Given text:
------------------------------------

Can I CAN-SLIM? 15 - 26/3/18 - Market Direction

Monday, Mar 26 2018 by

Hi Pete here again, for those of you who don’t know me, I’m an amateur investor attempting to develop my techno-fundamentalist skills. This is really just my investment diary, and is not intended as investment advice. I hold a long position in many of the shares discussed.

The CAN-SLIM-esque Screen Review

5 drop outs this week. They are:-

Plus500 (LON:PLUS) - out of price drop - below 50 day MA and more than 15% below 52 week high

Gamma Communications (LON:GAMA) - Out of Q on Q EPS growth

Morgan Sindall (LON:MGNS) - Like Plus 500 - 50 DAY MA and 52 week high\

ASOS (LON:ASC) - RS 1 year < 75% and price fell below 50 day MA

Spirax-Sarco Engineering (LON:SPX) - Poor old Spirax - only in for a week then out again on RS 1 year.

What is in:

TCS Holding (LON:TCS)

The Russian finance company - it has had 6 days in the red last week, Friday had huge volatility, briefly dipping below the 50 day MA but bounced back.

------------------------------------

Dataset rows:

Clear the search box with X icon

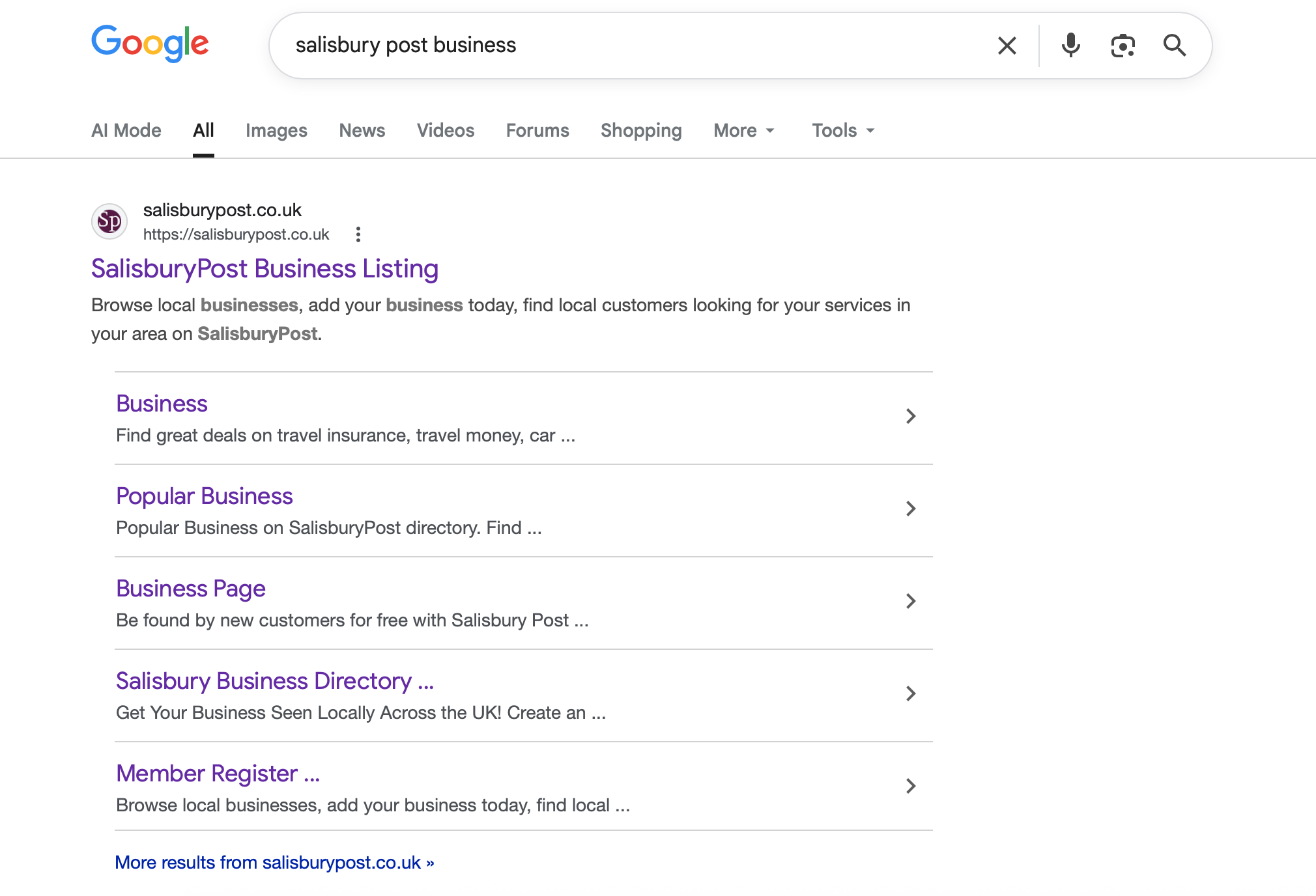[1007, 46]
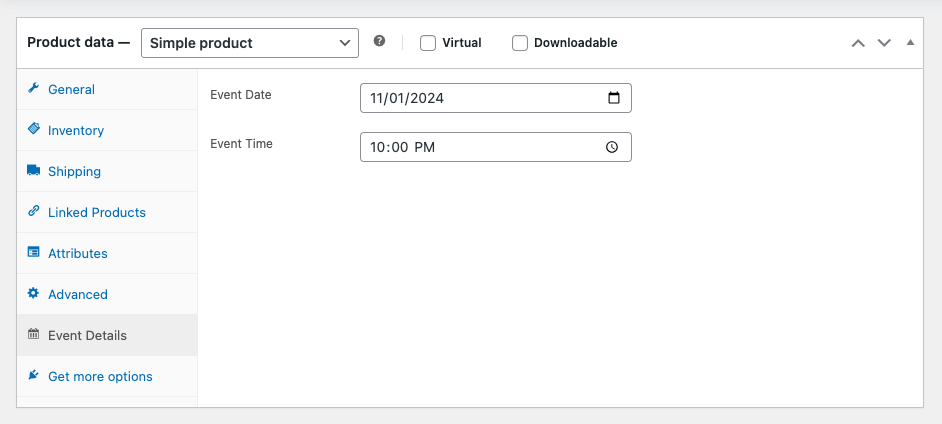This screenshot has height=424, width=942.
Task: Move the Product data panel down
Action: 883,43
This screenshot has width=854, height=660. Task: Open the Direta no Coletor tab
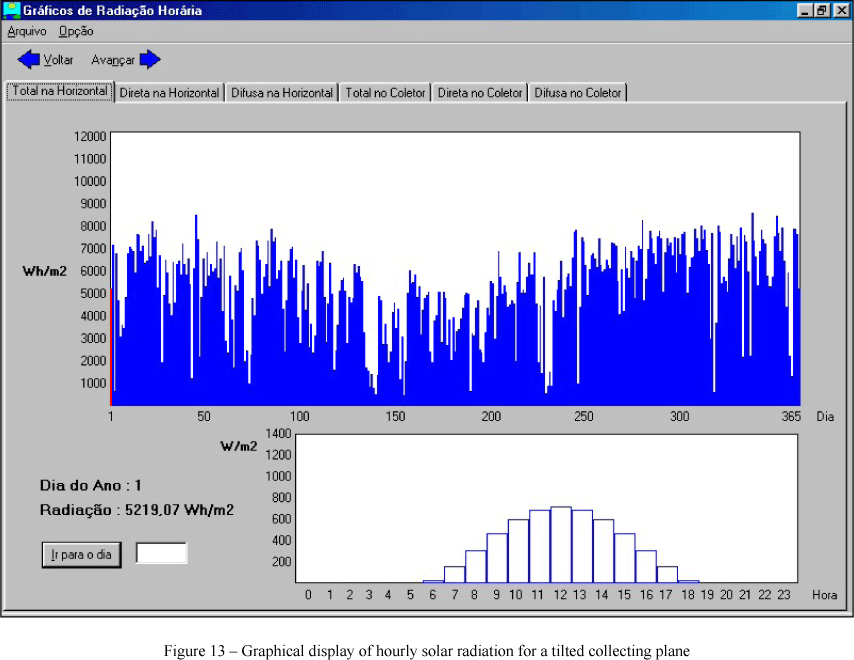tap(480, 93)
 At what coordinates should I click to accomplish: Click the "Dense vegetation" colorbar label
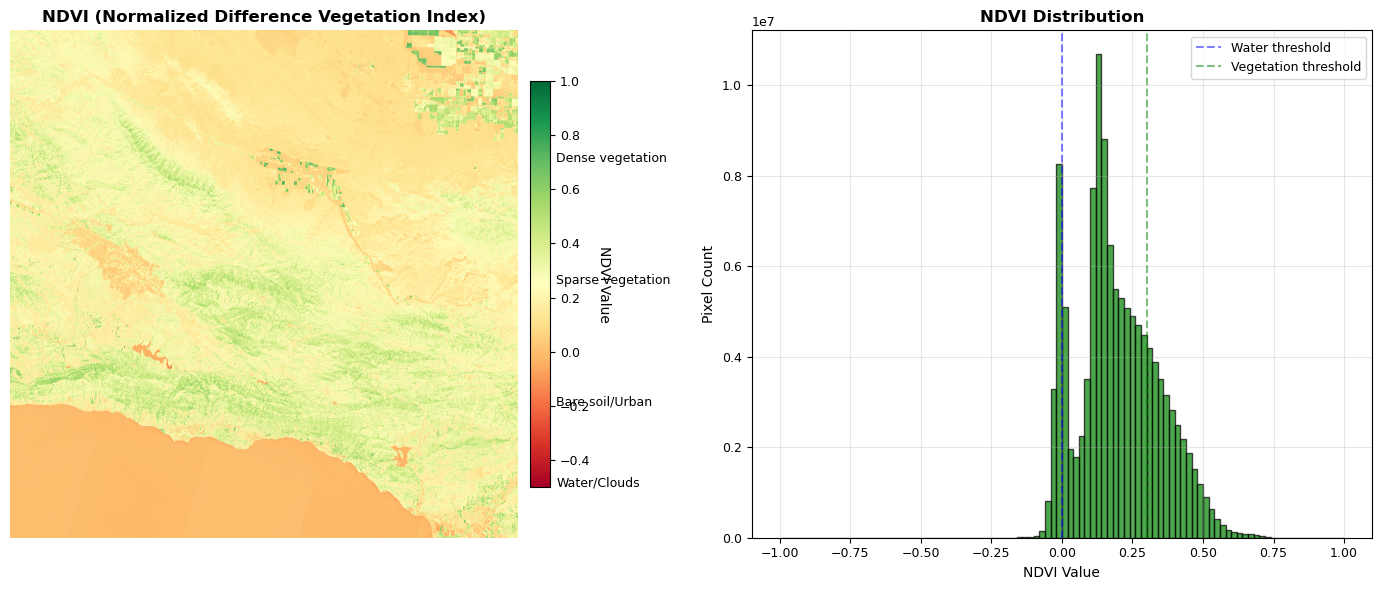(611, 158)
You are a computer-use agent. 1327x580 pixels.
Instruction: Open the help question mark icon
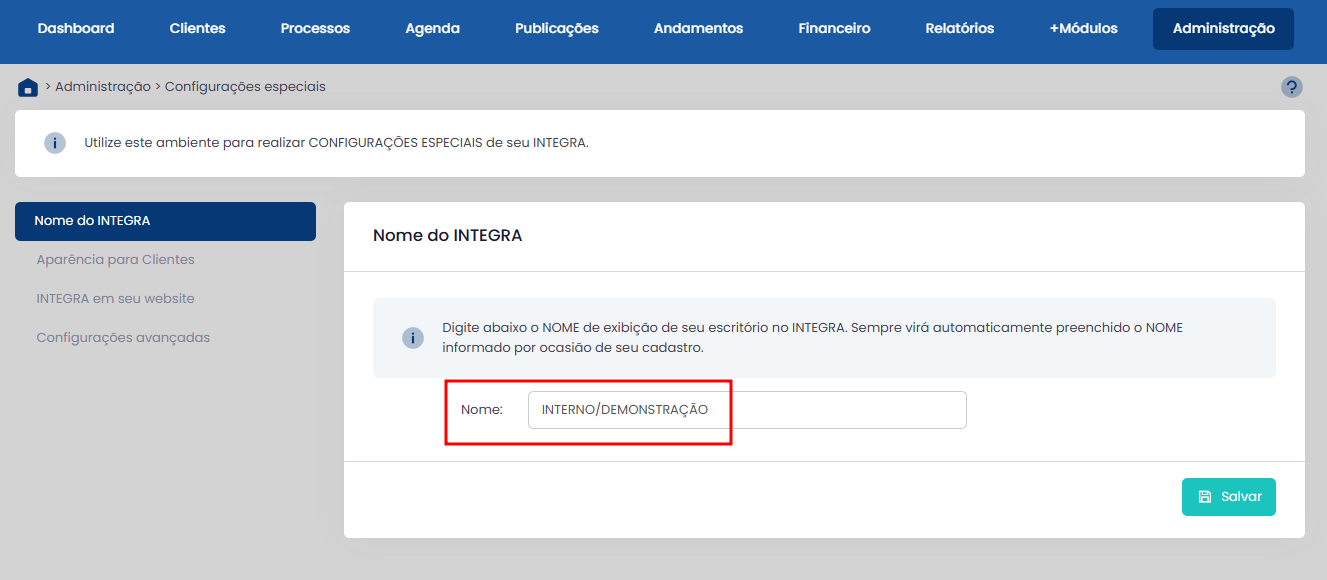(x=1291, y=87)
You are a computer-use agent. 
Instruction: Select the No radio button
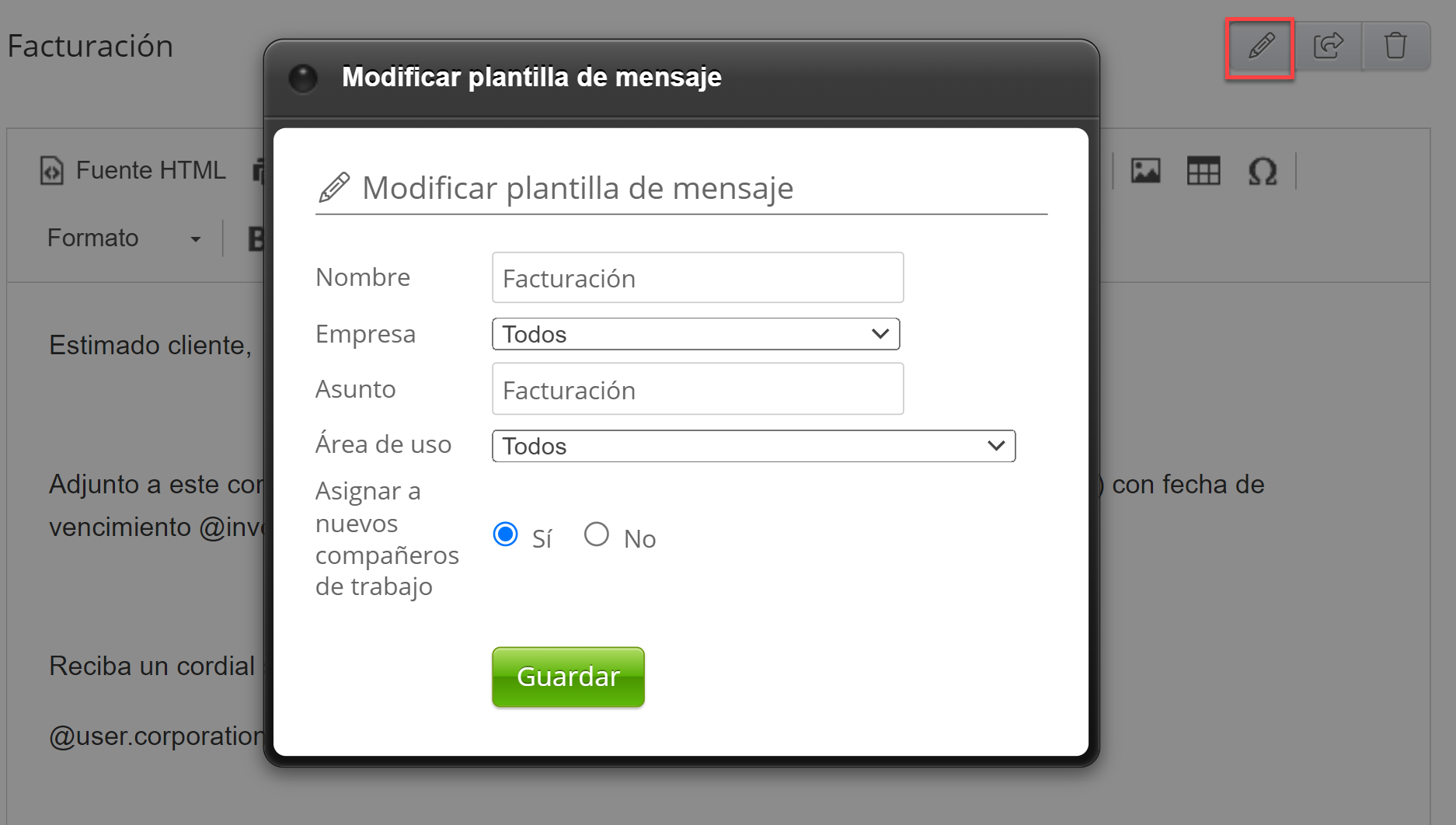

------------------------------------

Problem to work on: For each statement below, say yes or no to whether it agrees with the CAN-SLIM screen review, and quote the words from the review that settle it. (a) Gamma Communications left the screen because of its quarter-on-quarter EPS growth. (b) Spirax-Sarco Engineering stayed in the screen for several weeks before dropping out. (c) TCS Holding ended Friday below its 50 day moving average.

Solution:
(a) Yes: "Out of Q on Q EPS growth"
(b) No: "only in for a week then out again on RS 1 year."
(c) No: "briefly dipping below the 50 day MA but bounced back."